Gradient Descent: the Holy Grail

This is your bread and butter. Recall our cost function over m examples:

$$ J(W, b) = \frac{1}{m} \sum_{i=1}^{m} L(\hat{y}^{(i)}, y^{(i)}) $$

We want to minimize $J(W,b)$, which we can do by adjusting the values of our parameters $W, b$. We can do this optimally by using the gradient of $J$ with respect to each parameter. In particular, after every calculation of the cost, we use the following update rule, also known as the process of gradient descent (GD). At every iteration:

$$ \text{Update} = \begin{cases} W := W - \alpha \cdot \frac{\partial J(W,b)}{\partial w} & \ \newline b := b - \alpha \cdot \frac{\partial J(W,b)}{\partial b} & \end{cases} $$

where $\alpha$ is the learning rate (LR) hyperparameter. Ok, I just used a bunch of new words and ideas, so let’s explain them:

  • Hyperparameters are numeric values determined BEFORE TRAINING by the user. You can almost think of it as character customization in a video game (deciding the character hair colour, height, etc.), but for ML models. These values are not determined by the ML model while training. The method of finding optimal hyperparameters is a detailed one, something I’ll address in another post in the future.
  • The computation of the partial derivatives often involves a long chain rule computation. When these chains get long for large models,
    • computation gets expensive - we look for ways to reduce computation time. The way we do this is by vectorizing things.
    • gradients can easily vanish or explode in value, due to recursive multiplication (e.g. $0.1 \cdot 0.1 \cdot … \cdot 0.1 = 10^{-n}, n \rightarrow large$). This is known as the exploding/vanishing gradient problem (EVGP). Again, another topic to be explored another day.

Some more terminology:

  • Iterations describe the number of times the model is finished “experiencing” (learning from) the set of data it was given. A good analogy is feeding a baby: 1 iteration is when a baby eats a spoonful of the food and swallows it.
  • An epoch is a word used to describe the number of times our model has “experienced” (learned from) all our examples in the training data. In the baby example, this is the number of times our baby has eaten all of its meal.

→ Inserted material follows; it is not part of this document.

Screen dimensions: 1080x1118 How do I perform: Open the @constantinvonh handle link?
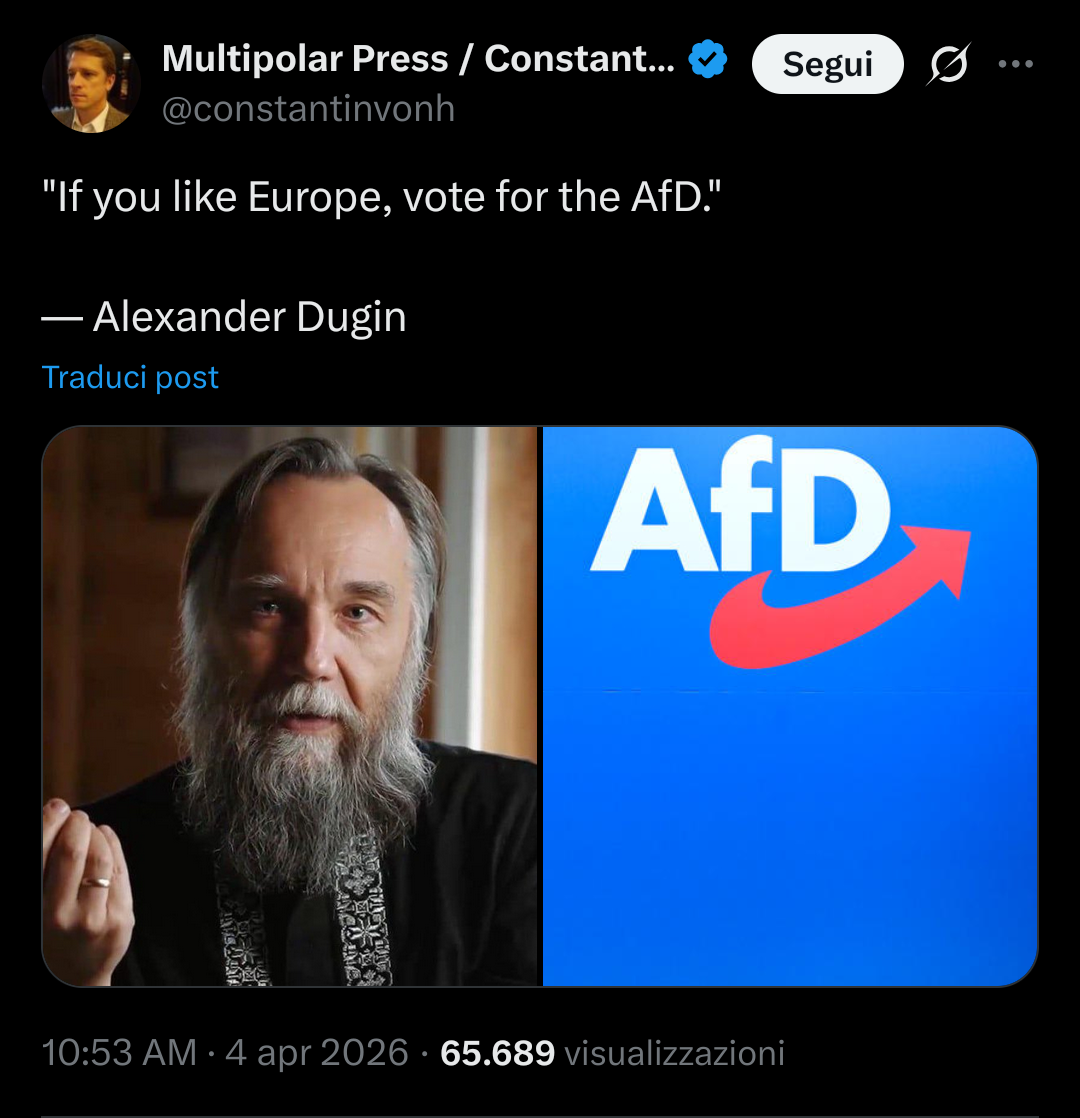308,108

I’m going to substitute the term “learning” over “experienced” from now on, as it’s more intuitive and common in present literature.

Over many epochs through all $m$ examples, your parameters will eventually converge to a minimum where you minimize the cost function, and in turn minimizing training set error (bias). Vanilla GD is also often called Batch GD, since every update requires a full “batch” of training data.

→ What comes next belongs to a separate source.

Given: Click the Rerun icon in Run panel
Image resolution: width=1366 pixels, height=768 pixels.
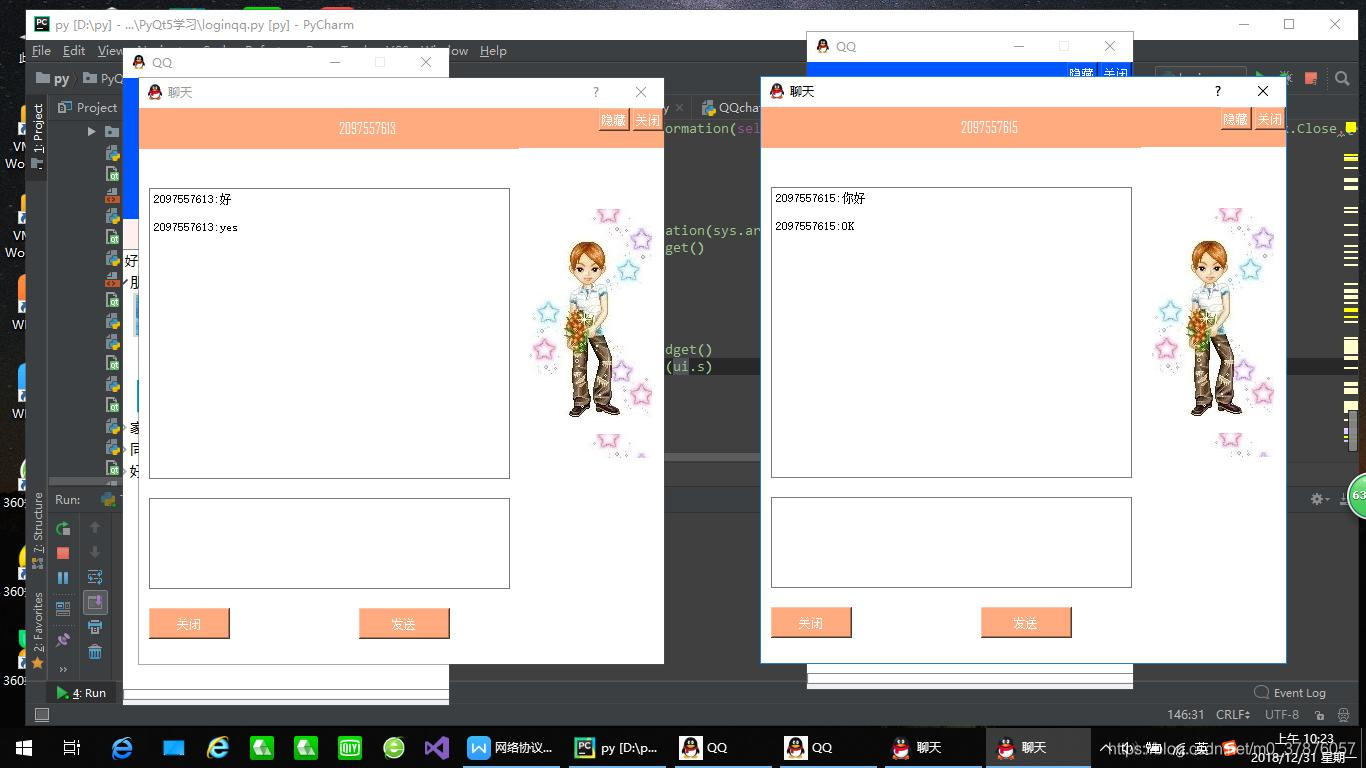Looking at the screenshot, I should coord(63,528).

Visualization of Batch GD (Image source: Panagiotis Antoniadis).

Visualization of Batch GD (Image source: Panagiotis Antoniadis).

Stochastic Gradient Descent

Stochastic simply means there is a randomness involved.

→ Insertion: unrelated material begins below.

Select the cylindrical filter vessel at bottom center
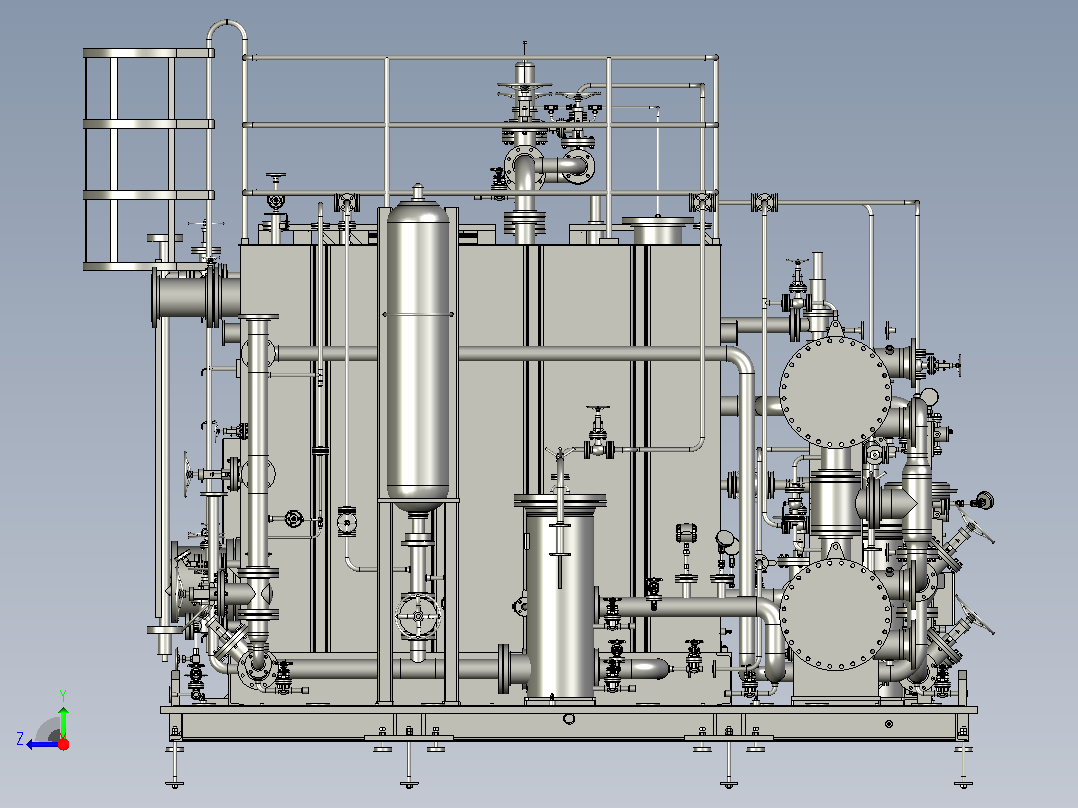 [560, 596]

In both gradient descent (GD) and stochastic gradient descent (SGD), you still use the same update rule iteratively. Your objectives are the same (minimizing the cost function).

The difference is: vanilla GD requires you to run through ALL $m$ samples in your training set to do a single update for a parameter. In SGD, you use only one or a randomly sampled subset of the training set to do update the parameters.

Advantage to SGD comes from when you’re dealing with very large number of examples in training data. Using vanilla GD on datasets with many examples will take long, since it must read through all the data for 1 iterative update. Using SGD will be faster because you use 1 training example and it starts improving itself right away from the first example.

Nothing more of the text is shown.